In fact, this seems like a decent time for a state update:
The fact that a Combat I archer on either a forest or hill is 4.8 against an axeman's 5 is somewhat irritating right now... I fortify one on a hill a couple of spaces away from the advancing axes (which seem more intent on pillaging than on attacking Lyons, which I whip anyway), in the hope that the fortification bonus will build high enough before they actually get there. I also start an axeman after my granary finishes in Paris, very well timed with both the iron mine and a previously-planned forest chop on the hill NW of Paris finishing in the middle of the turn, so the axe is due next turn. Not that that will have more than a 50% chance against Genghis' axes anyway, but he's the best I can do right now, I don't have any horses in range yet.
Strangely enough, those axes seem perfectly happy to sit still after pillaging my roads and the farm on the wheat, so I'm taking my own axe round the side of them to reinforce the defences in Lyons, rather than attack at a completely flat 5.5 against 5.5. Hopefully with more axes coming in a few turns I'll actually be able to fight them back. My one pillager is finally in place too, they don't seem too interested in doing anything about him yet.
Yay! Immediately after saying that they were sitting still (obviously) they both attacked Lyons, both dying to archers on defense... I send the axeman in to try pillaging his copper as well, and expect to stop building military again roughly after the two axes I've got going at the moment finish, since Genghis hasn't shown any sign of having any more disposable troops.

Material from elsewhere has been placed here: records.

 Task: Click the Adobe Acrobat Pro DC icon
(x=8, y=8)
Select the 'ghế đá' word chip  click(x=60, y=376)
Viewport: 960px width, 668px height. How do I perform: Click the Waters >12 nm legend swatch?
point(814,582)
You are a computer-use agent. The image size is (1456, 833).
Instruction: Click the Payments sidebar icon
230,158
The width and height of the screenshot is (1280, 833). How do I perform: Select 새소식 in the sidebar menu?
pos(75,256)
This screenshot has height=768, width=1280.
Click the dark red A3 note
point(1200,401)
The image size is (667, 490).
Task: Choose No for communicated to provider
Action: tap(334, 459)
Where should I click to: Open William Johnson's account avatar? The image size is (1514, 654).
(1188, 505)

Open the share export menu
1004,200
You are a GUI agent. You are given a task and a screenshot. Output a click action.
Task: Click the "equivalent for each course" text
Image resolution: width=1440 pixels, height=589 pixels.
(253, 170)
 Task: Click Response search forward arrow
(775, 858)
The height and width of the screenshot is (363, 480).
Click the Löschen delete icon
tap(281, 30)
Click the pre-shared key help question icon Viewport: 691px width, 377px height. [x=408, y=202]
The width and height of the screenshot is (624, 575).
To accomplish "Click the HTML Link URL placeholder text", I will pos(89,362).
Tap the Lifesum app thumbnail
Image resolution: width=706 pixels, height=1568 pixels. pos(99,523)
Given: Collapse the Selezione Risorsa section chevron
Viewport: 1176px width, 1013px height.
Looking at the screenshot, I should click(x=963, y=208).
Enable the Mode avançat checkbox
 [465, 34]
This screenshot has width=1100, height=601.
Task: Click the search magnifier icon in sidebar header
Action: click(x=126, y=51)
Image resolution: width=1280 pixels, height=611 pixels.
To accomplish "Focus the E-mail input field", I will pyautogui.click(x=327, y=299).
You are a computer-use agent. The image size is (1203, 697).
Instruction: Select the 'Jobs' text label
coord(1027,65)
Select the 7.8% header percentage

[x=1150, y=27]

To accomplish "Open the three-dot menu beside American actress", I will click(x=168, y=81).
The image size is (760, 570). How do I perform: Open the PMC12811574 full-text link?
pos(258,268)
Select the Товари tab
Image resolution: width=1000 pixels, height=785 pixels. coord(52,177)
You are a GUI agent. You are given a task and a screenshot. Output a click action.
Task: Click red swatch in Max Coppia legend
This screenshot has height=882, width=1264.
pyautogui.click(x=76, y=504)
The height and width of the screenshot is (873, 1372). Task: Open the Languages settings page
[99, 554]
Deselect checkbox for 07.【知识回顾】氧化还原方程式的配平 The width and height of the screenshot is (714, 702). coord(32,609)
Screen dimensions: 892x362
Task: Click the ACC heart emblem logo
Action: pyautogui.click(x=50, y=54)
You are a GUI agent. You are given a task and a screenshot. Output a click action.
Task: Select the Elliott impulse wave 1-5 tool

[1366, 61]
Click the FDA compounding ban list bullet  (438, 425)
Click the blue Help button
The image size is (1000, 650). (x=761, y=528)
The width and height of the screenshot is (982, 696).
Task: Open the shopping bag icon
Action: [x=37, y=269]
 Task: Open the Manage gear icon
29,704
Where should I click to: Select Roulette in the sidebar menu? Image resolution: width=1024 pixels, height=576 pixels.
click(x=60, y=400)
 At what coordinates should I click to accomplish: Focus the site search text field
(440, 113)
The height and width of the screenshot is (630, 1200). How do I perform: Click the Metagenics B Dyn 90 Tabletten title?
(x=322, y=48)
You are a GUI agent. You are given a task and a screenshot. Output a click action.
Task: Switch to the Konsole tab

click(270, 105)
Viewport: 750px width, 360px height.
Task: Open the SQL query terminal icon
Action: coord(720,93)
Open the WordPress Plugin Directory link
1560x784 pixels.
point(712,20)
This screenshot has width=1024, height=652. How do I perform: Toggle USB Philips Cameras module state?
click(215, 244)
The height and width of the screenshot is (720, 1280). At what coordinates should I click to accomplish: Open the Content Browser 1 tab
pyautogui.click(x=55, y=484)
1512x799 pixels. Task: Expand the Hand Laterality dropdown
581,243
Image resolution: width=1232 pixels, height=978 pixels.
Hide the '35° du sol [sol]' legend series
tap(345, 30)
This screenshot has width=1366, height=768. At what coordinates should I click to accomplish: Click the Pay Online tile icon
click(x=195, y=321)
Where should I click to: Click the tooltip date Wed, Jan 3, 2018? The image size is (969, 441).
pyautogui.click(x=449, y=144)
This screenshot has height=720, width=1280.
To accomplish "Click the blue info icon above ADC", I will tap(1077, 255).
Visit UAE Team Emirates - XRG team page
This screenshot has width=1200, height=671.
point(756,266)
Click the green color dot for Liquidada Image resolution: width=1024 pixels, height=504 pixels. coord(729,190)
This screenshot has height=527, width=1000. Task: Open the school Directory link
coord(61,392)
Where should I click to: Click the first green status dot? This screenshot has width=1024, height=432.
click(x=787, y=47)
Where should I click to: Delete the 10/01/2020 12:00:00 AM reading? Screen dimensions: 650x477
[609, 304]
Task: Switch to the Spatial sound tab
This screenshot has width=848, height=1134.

Success! Copper pillaged after my axe beats another one in a straight fight attacking him out of Turfan. Pity about the chariot the next turn, really. That makes two, both of which head straight into my lands on pillaging missions (Blast! One of them got to my cows and pillaged that, though it died for it), and they're irritatingly hard to catch with an axeman. I start building a spear in Paris, and watch Genghis' link on the scores for signs that he might be willing to talk peace, I'd quite like to get back to expanding, really.
Of course, it's quite difficult to sign a peace deal before you can trade either techs or gold, really, as the AIs just *love* to ask for your cities instead.
Thankfully, killing the second chariot with my newly healed axe is enough to make him see sense and take peace at even, but Genghis then has the gall to tell *ME* that *I* have "chosen wisely"! He will pay for that, should he ever declare war on me again. He will have Chosen Unwisely! (Methinks a certain group of people might have had a little influence on quite a lot of areas of the game, with this line showing up here :D )
Back to the real game here, I start 2 settlers as projects finish, in the belief that I have enough escorts for them after that military push. The other leaders keep asking for things, mostly Open Borders which I'm happy to sign now that I'll have my lands near enough locked up after those two settlers, but also Alexander asks that I stop trading with Washington, the lone Jew in a world of Buddhists. I'd love to join that big bloc myself, but I need Buddhism in one of my cities before I can do that, and the owner of the Mahabodhi, the only one really likely to spread it to, is way on the other side of the continent. I'm rather hoping I'll get it spreading naturally into a city with no religion, both for that reason and so I can get more cathedrals in my culture cities once I really set in on that road, so I have no intention of spreading Hinduism very actively for a while yet.
...
Which lasts all of half a dozen turns or so, until Alexander, in last place, on the other side of the world, decides to declare war on me. With a chariot and a warrior. Now I assure you, my military isn't so weak that I can't fend that off, and I'm rather surprised that he ever thought it was weak enough to make it worth it, even as opportunistic as he is. I'm a bit worried about what those two Jaguars are doing there as well, though, so I make some effort to defend. The re-pillaging of the pigs was irritating, too.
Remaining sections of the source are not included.